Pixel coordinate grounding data
☆ ☆ ☆ ☆ ☆

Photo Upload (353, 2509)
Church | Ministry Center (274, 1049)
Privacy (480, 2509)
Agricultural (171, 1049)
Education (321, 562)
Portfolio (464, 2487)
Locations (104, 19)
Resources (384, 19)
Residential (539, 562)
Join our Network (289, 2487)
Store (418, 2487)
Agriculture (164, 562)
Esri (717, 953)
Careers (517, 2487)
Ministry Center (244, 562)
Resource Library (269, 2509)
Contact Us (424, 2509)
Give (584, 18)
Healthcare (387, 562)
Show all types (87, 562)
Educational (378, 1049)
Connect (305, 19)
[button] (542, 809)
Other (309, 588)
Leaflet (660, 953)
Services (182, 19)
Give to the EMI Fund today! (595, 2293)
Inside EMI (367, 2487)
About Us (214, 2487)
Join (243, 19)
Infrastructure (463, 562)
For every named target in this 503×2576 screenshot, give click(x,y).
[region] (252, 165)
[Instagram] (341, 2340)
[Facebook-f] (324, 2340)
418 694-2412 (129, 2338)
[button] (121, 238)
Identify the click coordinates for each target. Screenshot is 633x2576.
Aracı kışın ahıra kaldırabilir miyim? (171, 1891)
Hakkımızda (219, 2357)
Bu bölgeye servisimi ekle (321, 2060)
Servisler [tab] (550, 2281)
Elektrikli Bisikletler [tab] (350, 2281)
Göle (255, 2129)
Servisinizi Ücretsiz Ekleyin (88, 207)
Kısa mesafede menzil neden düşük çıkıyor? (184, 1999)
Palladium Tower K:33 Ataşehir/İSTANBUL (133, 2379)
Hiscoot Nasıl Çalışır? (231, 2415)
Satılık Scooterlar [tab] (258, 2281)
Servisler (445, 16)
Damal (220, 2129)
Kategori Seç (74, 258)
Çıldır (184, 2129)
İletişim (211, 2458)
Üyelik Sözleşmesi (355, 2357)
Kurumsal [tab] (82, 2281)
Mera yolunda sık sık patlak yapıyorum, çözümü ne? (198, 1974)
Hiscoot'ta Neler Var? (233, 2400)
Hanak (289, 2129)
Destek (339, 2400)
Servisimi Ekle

☆ ☆ ☆ ☆ ☆

**Problem statement**.
The records need to be set down again without a single difference.

**Output of the task**.
Photo Upload (353, 2509)
Church | Ministry Center (274, 1049)
Privacy (480, 2509)
Agricultural (171, 1049)
Education (321, 562)
Portfolio (464, 2487)
Locations (104, 19)
Resources (384, 19)
Residential (539, 562)
Join our Network (289, 2487)
Store (418, 2487)
Agriculture (164, 562)
Esri (717, 953)
Careers (517, 2487)
Ministry Center (244, 562)
Resource Library (269, 2509)
Contact Us (424, 2509)
Give (584, 18)
Healthcare (387, 562)
Show all types (87, 562)
Educational (378, 1049)
Connect (305, 19)
[button] (542, 809)
Other (309, 588)
Leaflet (660, 953)
Services (182, 19)
Give to the EMI Fund today! (595, 2293)
Inside EMI (367, 2487)
About Us (214, 2487)
Join (243, 19)
Infrastructure (463, 562)
For every named target in this 503×2576 screenshot, give click(x,y).
[region] (252, 165)
[Instagram] (341, 2340)
[Facebook-f] (324, 2340)
418 694-2412 (129, 2338)
[button] (121, 238)
Identify the click coordinates for each target. Screenshot is 633x2576.
Aracı kışın ahıra kaldırabilir miyim? (171, 1891)
Hakkımızda (219, 2357)
Bu bölgeye servisimi ekle (321, 2060)
Servisler [tab] (550, 2281)
Elektrikli Bisikletler [tab] (350, 2281)
Göle (255, 2129)
Servisinizi Ücretsiz Ekleyin (88, 207)
Kısa mesafede menzil neden düşük çıkıyor? (184, 1999)
Palladium Tower K:33 Ataşehir/İSTANBUL (133, 2379)
Hiscoot Nasıl Çalışır? (231, 2415)
Satılık Scooterlar [tab] (258, 2281)
Servisler (445, 16)
Damal (220, 2129)
Kategori Seç (74, 258)
Çıldır (184, 2129)
İletişim (211, 2458)
Üyelik Sözleşmesi (355, 2357)
Kurumsal [tab] (82, 2281)
Mera yolunda sık sık patlak yapıyorum, çözümü ne? (198, 1974)
Hiscoot'ta Neler Var? (233, 2400)
Hanak (289, 2129)
Destek (339, 2400)
Servisimi Ekle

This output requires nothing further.